Minggu, 18 April 2010

Silalahi Nabolak

( Tanah Leluhur keturunan Silahisabungan )

Sejarah mencatat, Sipaettua, Silahisabungan dan Sirajaoloan harus meninggal- kan saudara sulung mereka Sibagotnipohan di Lumban Gorat (Balige).

Dalam perjalan Sipaettua, Silahisabungan dan Sirajaoloan meninggalkan tanah leluhur mereka, mereka sepakat untuk mencari daerah baru dan menjauh dari saudara sulung mereka di Lumban Gorat ( Balige ).

Sipaettua akhirnya memilih tinggal menetap di Laguboti dan keturunannya, yaitu Pangulu Ponggok Naiborngin, Sipartano Naiborngin dan Pardundong alias Puraja Laguboti. Keturunan Pangulu Ponggok Naiborngin memakai marga Hutahaean, Aruan dan Hutajulu. Keturunan Sipartano Naiborngin memakai marga Sibarani dan Sibuea. Keturunan Puraja Laguboti memakai marga Pangaribuan dan Hutapea Laguboti.

Tinggallah Silahisabungan dan Sirajaoloan melanjutkan perjalanan mereka. Akhirnya Sirajaoloan memilih tinggal menetap di Pangunguran Samosir, namun kemudian Sirajaoloan berpindah lagi ke Bakara. Keturunan Sirajaoloan memakai marga Naibaho, Sihotang, Bakara, Sinambela, Sihite, Manullang.

Silahisabungan akhirnya mengembara sebatangkara meninggalkan adiknya Sirajaoloan di Pangunguran sampai kemudian Silahisabungan menemukan suatu daerah dan menamainya Silalahi Nabolak (sekarang wilayah Kab. Dairi). Keturunan Silahisabungan memakai marga Sihaloho, Situngkir, Rumasondi, Sidabariba, Sinabutar, Sidebang , Pintubatu, Tambun, Tambunan, Silalahi, Doloksaribu, Sinurat, Nadapdap, Naiborhu, Rumasingap, Sipangkar, Sipayung, Sembiring, Sigiro dan Lumbanpea.


HORJA BIUS

Dalam budaya masyarakat Batak mengenal BIUS. Dahulu kala, Bius merupakan hukum adat tertinggi dalam persekutuan masyarakat Batak ( yang nota bene terdiri atas beberapa marga ) dalam suatu wilayah / huta. Pimpinan tertinggi dari bius ini adalah berasal dari Raja Marga Sipungka Huta. Yang dimaksud Raja Marga Sipungka Huta ( Raja Bius ) adalah golongan marga perintis (Penguasa) yang mendiami sekaligus pengukuhan kepemilikan wilayah / huta tersebut bagi marga-marga pendatang. Bius sangat dihormati sebagai hukum dan ikatan persatuan antara marga-marga Sipungka Huta dengan marga-marga pendatang di wilayah / huta itu.

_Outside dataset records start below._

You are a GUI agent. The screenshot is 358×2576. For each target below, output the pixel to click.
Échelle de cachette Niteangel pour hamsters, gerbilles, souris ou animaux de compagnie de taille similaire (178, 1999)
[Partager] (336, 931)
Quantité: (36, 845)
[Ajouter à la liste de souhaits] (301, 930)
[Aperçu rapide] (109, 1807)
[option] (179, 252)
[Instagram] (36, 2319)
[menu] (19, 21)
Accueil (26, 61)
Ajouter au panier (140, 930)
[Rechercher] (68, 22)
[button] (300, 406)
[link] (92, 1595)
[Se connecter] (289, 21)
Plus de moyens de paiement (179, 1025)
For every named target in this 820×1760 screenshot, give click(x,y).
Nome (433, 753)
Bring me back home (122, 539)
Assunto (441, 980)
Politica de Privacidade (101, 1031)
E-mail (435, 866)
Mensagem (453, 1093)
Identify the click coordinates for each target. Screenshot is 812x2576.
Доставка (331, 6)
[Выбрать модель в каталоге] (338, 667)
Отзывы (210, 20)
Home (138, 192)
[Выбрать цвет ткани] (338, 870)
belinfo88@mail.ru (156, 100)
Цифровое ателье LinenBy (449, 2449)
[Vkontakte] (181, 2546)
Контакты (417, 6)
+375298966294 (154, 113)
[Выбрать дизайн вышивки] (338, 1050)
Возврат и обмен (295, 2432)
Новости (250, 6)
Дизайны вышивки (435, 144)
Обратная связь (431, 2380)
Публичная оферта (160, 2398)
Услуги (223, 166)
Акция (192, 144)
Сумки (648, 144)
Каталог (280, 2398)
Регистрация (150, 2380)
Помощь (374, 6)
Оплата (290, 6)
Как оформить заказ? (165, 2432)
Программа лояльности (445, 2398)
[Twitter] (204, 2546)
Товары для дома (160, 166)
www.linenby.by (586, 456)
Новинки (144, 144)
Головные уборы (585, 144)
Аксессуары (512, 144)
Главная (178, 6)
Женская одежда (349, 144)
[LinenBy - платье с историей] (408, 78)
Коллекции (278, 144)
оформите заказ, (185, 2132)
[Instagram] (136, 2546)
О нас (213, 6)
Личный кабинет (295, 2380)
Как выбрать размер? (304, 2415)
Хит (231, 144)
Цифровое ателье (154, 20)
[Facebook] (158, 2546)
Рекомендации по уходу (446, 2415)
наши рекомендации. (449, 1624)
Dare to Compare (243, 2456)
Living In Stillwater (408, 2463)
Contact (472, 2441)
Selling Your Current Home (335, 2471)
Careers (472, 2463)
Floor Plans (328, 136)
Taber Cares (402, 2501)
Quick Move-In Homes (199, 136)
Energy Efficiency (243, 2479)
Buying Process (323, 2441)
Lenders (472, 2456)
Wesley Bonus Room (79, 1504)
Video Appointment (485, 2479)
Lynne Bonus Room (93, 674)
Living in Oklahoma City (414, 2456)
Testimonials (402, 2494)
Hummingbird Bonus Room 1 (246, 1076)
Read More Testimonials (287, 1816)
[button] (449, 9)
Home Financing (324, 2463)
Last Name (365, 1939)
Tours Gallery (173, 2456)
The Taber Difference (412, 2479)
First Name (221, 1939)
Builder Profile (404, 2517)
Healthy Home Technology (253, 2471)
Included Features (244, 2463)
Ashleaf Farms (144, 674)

Kegiatan ini disebut Horja Bius. Horja Bius hanya dapat dilakukan oleh Marga Sipungka Huta. Di Pangunguran Samosir misalnya, dikenal bius Sitolu Hae. Disebut Sitolu Hae karena di wilayah ini terdiri dari 3 (tiga) marga Sipungka huta, yaitu marga Naibaho keturunan Sirajaoloan, marga Simbolon keturunan Simbolontua dan Sitanggang keturunan Muntetua.

Naibaho terdiri atas marga-marga Siahaan, Sitangkaraek, Sidauruk, Sihutaparik dan Siagian. Simbolon terdiri atas marga-marga Nadeak, Tamba, Simbolon dan Silalahi ( sebagai Boru). Sitanggang terdiri atas marga Sitanggang, Sigalinging, Raja Pangadat dan Malau ( sebagai Boru ). Artinya, marga Silalahi dan marga Malau adalah sebagai pendatang yang dikukuhkan marga Sipungka huta mendiami wilayah / huta Pangunguran.

Bius Silahisabungan berada di Silalahi Nabolak, yang disebut Bius Parsang- garan yang terbagi atas 3 (tiga) turpuk yakni Bius Siopat Turpuk ( Sihaloho, Rumasondi, Sidabariba, Pintubatu), Bius Sitolu Tupuk ( Situngkir, Sinabutar, Sidebang), Bius Tambun.

Catatan :

1) Keturunan Silahisabungan ( marga Silalahi ) yang ada di Samosir
( Pangunguran, Parbaba, Tolping, Sibisa ) adalah sebagai marga pendatang. Faktanya, marga Silalahi bukan sebagai Sipungka Huta, artinya marga Silalahi tidak memiliki kapasitas menjadi Raja Bius.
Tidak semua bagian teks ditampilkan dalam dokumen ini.